(Entries for locating text and elements)
>> Start

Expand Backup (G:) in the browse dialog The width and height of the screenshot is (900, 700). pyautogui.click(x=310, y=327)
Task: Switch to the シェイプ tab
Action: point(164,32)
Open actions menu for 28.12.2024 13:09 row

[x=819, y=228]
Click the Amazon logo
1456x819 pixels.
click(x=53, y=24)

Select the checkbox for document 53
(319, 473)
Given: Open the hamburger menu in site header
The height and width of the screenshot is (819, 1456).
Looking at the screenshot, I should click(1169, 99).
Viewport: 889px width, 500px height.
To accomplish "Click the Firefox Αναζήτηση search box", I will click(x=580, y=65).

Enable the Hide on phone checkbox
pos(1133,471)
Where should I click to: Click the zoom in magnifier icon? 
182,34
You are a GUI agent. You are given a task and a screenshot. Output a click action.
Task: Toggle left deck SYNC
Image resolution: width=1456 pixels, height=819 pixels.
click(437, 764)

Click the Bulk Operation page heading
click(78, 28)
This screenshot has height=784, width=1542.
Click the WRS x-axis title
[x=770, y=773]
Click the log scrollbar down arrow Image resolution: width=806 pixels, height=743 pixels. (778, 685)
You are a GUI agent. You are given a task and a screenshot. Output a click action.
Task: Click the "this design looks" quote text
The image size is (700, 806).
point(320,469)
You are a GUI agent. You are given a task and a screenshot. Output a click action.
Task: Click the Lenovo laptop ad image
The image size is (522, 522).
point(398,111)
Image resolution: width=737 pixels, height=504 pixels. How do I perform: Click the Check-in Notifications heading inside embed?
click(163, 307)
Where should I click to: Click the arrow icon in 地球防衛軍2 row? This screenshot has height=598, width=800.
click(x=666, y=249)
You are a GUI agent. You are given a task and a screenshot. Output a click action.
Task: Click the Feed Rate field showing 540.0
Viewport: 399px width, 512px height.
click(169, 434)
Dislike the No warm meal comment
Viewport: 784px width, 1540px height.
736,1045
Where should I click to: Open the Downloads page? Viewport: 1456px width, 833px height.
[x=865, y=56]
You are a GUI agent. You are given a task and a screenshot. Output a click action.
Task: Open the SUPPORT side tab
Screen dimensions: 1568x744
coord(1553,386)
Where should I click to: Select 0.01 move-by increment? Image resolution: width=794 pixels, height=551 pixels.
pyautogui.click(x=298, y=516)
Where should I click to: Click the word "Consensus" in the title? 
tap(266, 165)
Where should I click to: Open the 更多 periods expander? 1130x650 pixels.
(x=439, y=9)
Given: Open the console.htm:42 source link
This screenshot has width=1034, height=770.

>> End

WORK TO DO: Find each row above that contains the word "icon", and copy each of those rows in full.

EXPECTED ANSWER:
Where should I click to: Click the zoom in magnifier icon? 
Where should I click to: Click the arrow icon in 地球防衛軍2 row? This screenshot has height=598, width=800.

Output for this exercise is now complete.